WHAT THE TASK REQUIRES:
Where the records below show a line containing "Select the Fee (inc. GST)* header cell", start copying; end with the line containing "Screen dimensions: 800x581", and copy it too.

(Stored records)

..............................

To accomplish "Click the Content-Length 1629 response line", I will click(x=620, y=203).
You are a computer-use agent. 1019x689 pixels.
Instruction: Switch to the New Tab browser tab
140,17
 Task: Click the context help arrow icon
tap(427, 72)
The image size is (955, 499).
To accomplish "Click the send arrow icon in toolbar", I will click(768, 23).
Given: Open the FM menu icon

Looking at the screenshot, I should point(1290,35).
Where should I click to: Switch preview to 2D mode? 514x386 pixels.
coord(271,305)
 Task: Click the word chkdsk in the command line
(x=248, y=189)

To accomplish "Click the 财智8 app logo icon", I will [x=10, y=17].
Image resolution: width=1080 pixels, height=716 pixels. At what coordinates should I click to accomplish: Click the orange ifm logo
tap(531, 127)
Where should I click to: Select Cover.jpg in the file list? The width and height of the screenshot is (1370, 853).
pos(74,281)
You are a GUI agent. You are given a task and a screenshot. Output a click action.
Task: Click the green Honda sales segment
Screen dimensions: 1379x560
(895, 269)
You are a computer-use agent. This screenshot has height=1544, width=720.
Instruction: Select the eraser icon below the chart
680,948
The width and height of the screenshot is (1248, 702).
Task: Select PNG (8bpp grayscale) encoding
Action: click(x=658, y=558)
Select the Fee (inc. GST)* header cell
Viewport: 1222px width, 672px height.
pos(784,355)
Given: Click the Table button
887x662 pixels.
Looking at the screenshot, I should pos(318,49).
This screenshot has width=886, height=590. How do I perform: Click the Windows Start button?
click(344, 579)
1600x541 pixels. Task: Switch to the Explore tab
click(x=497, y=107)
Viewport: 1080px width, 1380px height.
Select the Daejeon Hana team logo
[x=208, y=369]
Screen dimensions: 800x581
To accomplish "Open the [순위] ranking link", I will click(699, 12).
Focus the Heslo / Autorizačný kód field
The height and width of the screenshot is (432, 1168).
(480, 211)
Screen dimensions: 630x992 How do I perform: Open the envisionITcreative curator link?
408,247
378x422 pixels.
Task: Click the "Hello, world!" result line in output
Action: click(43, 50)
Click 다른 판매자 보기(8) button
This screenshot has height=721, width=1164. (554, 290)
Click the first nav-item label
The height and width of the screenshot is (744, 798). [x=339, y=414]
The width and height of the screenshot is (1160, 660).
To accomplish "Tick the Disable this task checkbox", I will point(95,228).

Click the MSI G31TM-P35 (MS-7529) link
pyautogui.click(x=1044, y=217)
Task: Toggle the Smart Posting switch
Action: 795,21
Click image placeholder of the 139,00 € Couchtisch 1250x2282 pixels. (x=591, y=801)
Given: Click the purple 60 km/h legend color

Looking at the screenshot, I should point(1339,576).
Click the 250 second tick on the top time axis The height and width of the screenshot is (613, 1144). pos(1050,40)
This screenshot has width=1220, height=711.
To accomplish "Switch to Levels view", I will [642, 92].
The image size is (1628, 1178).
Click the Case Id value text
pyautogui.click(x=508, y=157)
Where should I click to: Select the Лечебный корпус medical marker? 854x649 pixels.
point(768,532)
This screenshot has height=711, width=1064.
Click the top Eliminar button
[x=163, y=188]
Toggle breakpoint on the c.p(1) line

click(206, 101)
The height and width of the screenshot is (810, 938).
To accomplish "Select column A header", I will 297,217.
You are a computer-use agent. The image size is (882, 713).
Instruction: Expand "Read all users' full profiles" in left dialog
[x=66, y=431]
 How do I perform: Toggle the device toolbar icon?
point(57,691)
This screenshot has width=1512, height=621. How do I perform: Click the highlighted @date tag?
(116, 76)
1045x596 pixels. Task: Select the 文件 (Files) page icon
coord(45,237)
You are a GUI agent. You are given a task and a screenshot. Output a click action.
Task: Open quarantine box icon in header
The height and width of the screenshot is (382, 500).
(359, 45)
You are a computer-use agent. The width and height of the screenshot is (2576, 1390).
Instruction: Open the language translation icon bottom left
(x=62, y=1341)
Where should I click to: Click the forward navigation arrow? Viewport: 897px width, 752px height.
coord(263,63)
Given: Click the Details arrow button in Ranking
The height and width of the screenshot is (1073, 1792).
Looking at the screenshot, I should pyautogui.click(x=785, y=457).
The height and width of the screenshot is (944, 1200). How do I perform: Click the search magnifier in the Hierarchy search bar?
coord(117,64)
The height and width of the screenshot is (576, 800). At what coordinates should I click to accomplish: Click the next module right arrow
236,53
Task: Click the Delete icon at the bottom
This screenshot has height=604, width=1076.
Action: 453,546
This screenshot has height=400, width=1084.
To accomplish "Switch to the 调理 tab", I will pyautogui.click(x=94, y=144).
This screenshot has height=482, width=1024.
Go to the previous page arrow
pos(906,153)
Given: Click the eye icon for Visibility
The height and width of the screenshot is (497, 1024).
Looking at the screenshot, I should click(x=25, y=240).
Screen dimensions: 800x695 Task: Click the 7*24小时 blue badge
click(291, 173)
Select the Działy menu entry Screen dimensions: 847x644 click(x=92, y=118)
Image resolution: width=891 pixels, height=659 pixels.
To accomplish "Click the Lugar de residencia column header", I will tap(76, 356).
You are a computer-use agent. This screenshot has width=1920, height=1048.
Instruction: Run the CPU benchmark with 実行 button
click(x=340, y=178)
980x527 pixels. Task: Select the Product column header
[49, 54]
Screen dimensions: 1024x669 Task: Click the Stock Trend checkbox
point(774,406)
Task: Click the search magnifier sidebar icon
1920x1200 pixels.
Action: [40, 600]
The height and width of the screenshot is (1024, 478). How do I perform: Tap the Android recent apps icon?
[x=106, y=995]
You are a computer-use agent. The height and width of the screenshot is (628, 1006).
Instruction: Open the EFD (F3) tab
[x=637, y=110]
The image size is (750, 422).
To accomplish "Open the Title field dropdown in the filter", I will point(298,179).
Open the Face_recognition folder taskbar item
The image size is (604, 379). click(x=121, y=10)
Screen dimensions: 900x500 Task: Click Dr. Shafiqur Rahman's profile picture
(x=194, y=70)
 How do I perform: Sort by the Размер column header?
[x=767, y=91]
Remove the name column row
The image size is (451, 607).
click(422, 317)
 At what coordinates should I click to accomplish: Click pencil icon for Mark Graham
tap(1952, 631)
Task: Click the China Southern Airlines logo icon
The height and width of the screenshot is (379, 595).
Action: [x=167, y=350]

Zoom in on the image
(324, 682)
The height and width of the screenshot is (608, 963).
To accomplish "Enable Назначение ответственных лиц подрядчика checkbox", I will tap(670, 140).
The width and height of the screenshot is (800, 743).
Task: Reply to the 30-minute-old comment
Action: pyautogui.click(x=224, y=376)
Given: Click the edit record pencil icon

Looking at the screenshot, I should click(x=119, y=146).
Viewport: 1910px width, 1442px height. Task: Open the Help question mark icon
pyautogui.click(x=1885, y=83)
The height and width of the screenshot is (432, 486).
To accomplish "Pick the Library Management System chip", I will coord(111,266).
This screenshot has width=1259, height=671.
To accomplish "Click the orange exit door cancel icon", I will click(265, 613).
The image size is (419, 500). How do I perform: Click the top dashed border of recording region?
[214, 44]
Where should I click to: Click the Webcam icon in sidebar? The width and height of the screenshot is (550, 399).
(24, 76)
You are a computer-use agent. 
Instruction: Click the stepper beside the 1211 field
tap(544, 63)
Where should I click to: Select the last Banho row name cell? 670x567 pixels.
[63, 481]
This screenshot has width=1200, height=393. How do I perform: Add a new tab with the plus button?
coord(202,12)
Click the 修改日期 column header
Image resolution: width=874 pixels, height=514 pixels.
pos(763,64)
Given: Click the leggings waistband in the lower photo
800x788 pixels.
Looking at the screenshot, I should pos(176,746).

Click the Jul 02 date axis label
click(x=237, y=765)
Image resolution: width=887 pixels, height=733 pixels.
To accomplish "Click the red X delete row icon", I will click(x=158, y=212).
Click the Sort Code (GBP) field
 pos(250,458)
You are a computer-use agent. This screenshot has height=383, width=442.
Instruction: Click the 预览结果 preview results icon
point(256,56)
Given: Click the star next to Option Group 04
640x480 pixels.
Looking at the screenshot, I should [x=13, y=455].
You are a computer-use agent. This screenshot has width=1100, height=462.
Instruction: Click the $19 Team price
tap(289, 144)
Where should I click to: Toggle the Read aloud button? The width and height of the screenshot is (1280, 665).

..............................

TASK RESPONSE:
Select the Fee (inc. GST)* header cell
Viewport: 1222px width, 672px height.
pos(784,355)
Given: Click the Table button
887x662 pixels.
Looking at the screenshot, I should pos(318,49).
This screenshot has width=886, height=590. How do I perform: Click the Windows Start button?
click(344, 579)
1600x541 pixels. Task: Switch to the Explore tab
click(x=497, y=107)
Viewport: 1080px width, 1380px height.
Select the Daejeon Hana team logo
[x=208, y=369]
Screen dimensions: 800x581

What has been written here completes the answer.